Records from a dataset
◇ ◇ ◇
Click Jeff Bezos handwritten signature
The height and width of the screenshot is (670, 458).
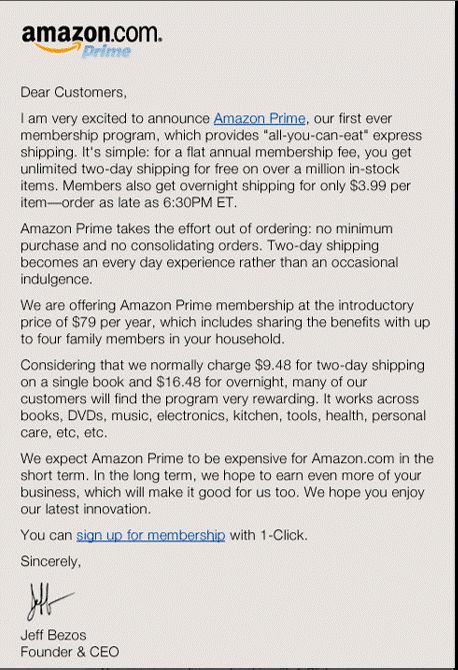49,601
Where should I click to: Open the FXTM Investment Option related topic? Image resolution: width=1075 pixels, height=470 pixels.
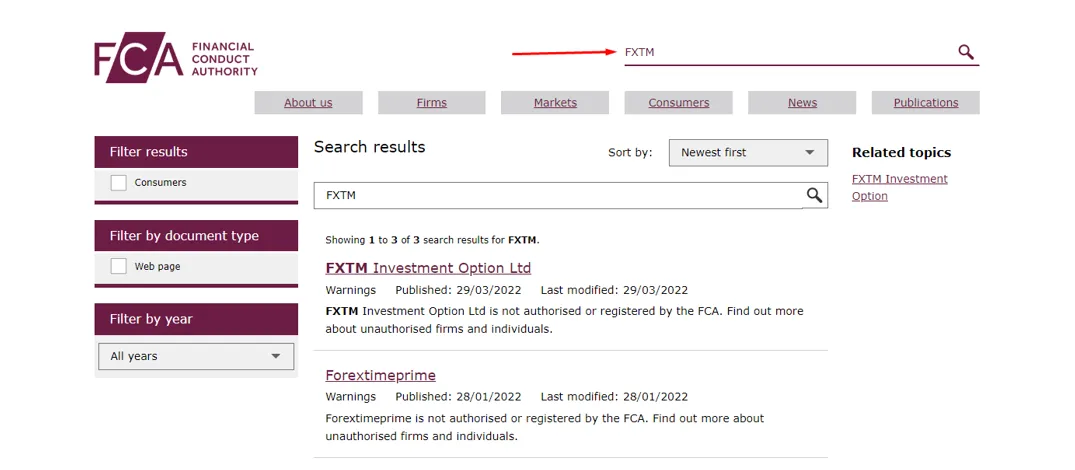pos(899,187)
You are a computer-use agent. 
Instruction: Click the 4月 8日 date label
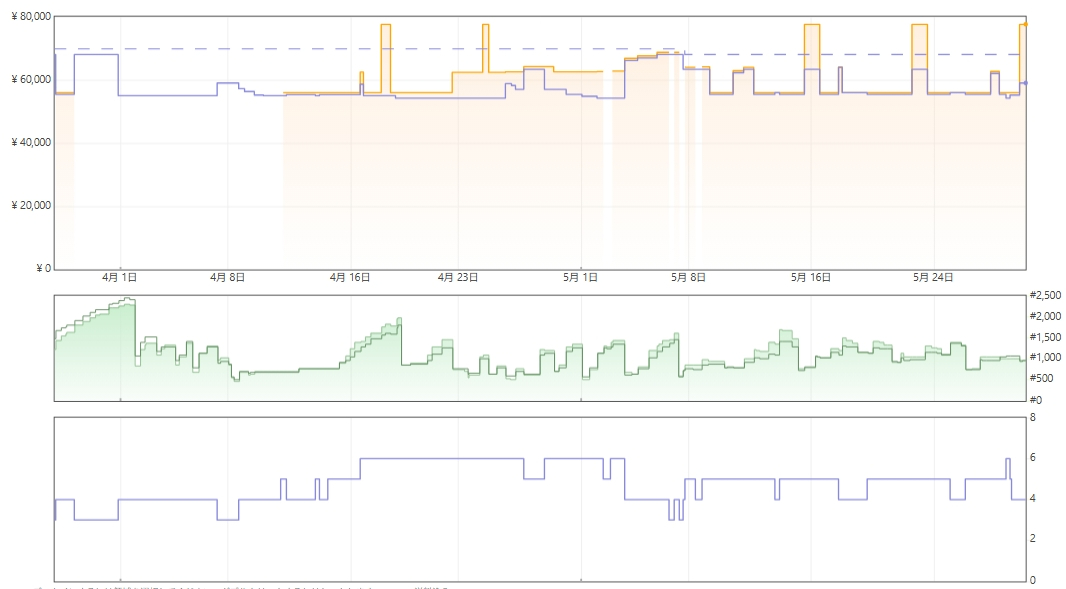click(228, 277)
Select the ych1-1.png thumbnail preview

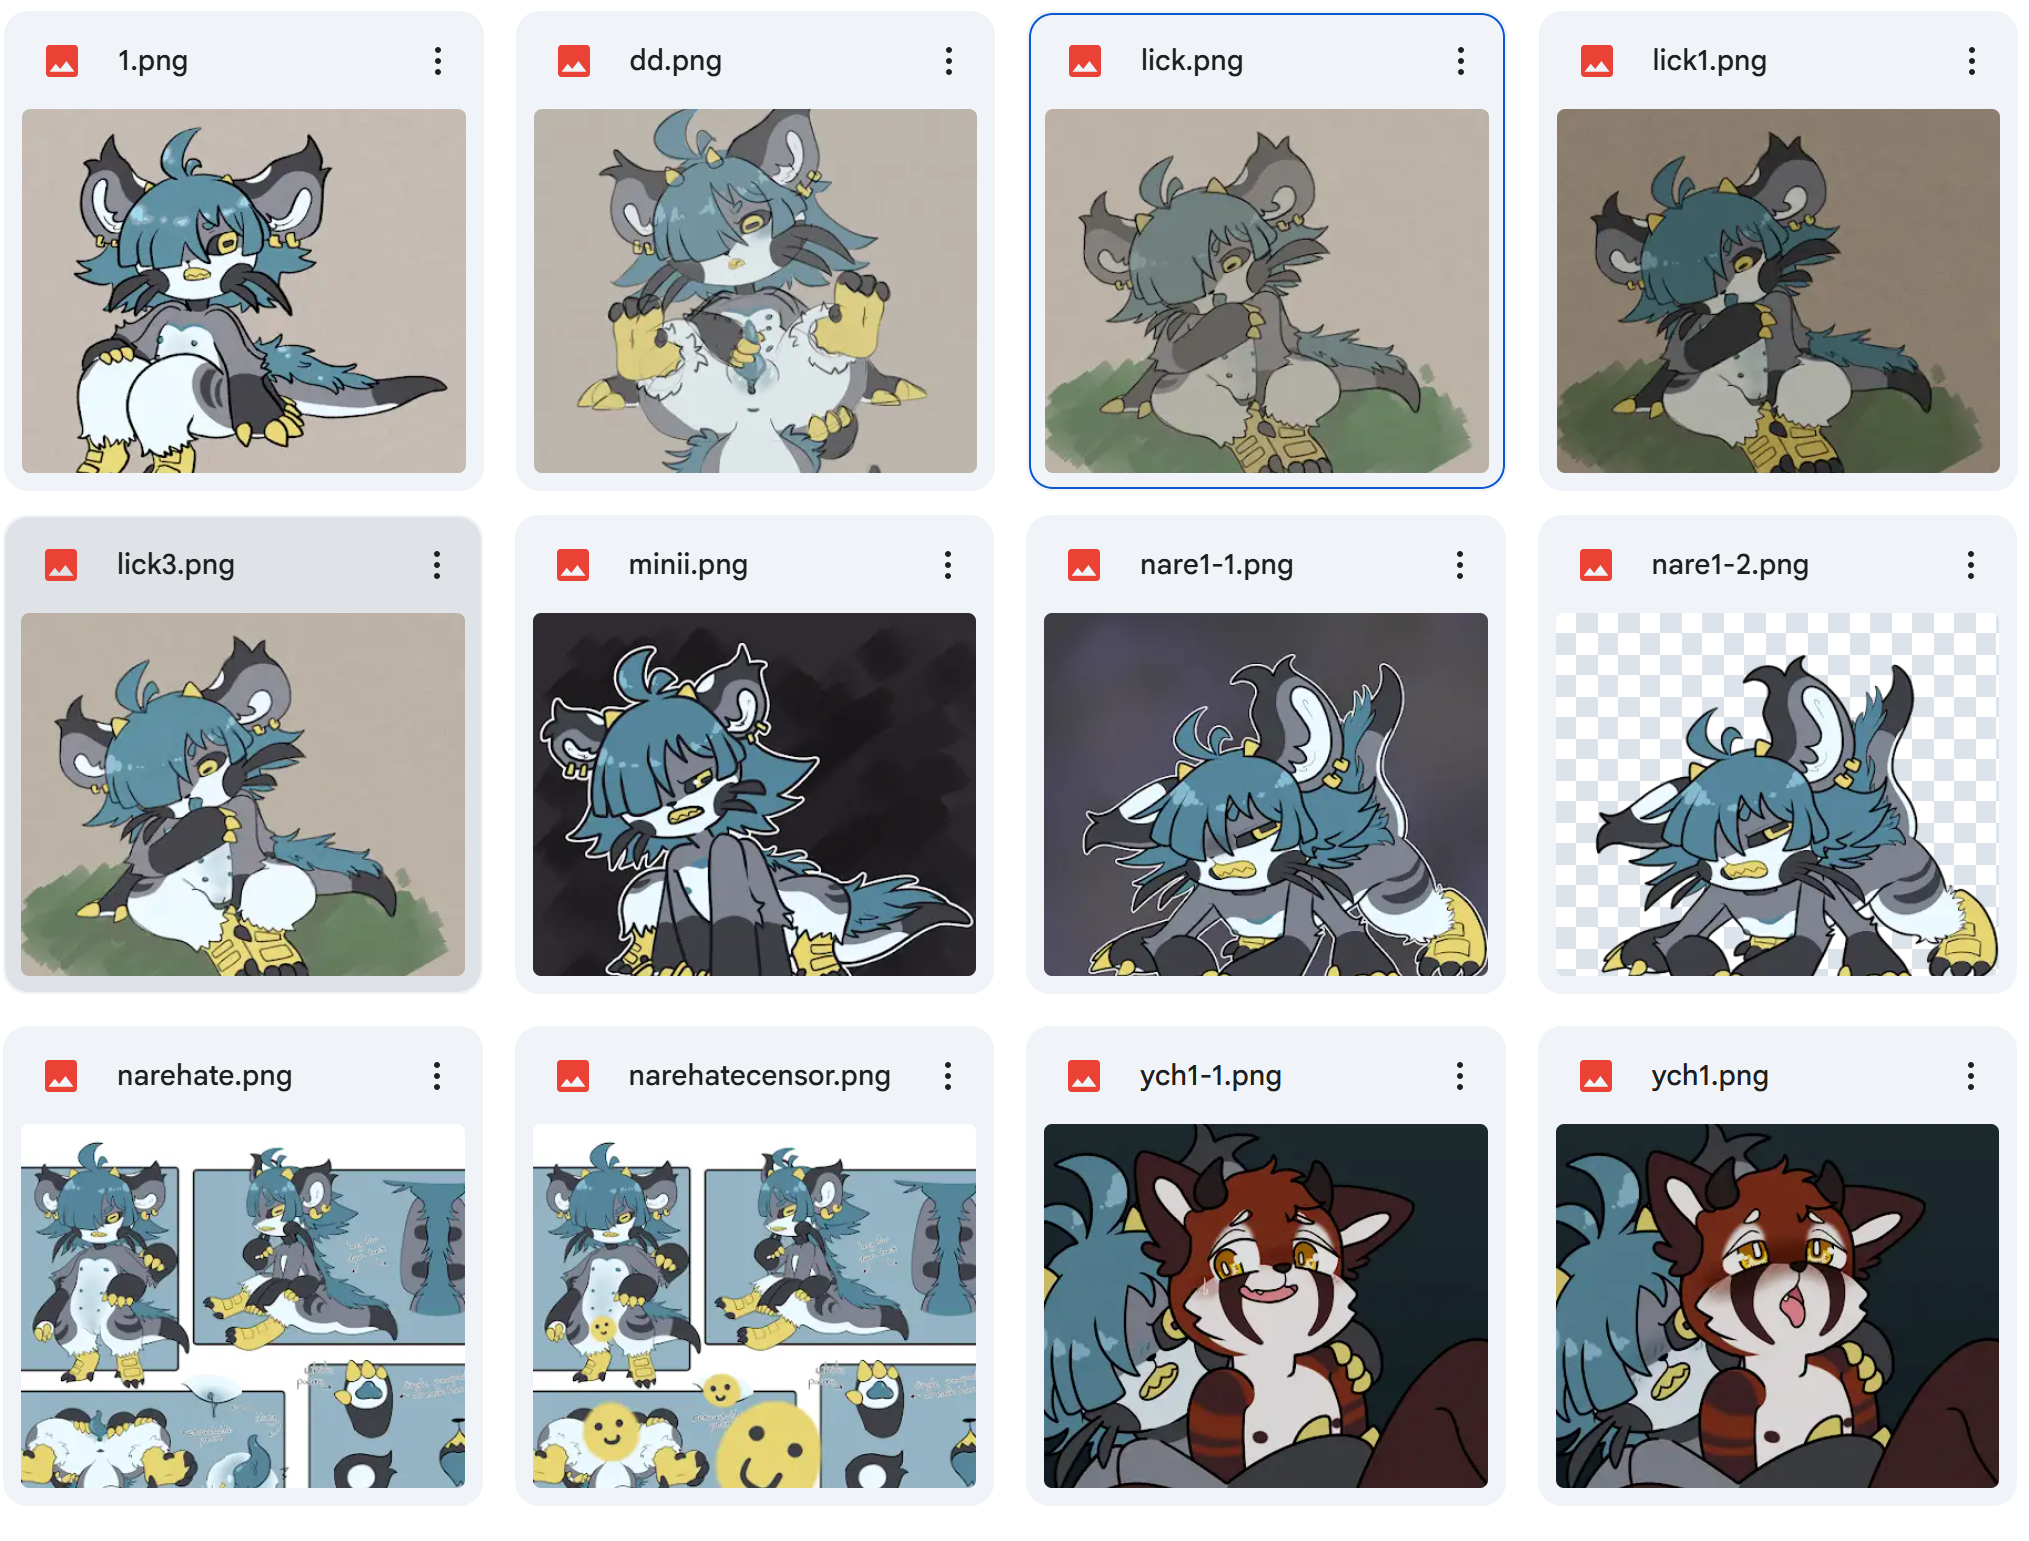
◇ ◇ ◇
ACTION ITEM
Reproduce the data verbatim. Do not carry any picture into the copy.

TASK RESULT
Click Jeff Bezos handwritten signature
The height and width of the screenshot is (670, 458).
49,601
Where should I click to: Open the FXTM Investment Option related topic? Image resolution: width=1075 pixels, height=470 pixels.
pos(899,187)
You are a computer-use agent. 
Instruction: Click the 4月 8日 date label
click(228, 277)
Select the ych1-1.png thumbnail preview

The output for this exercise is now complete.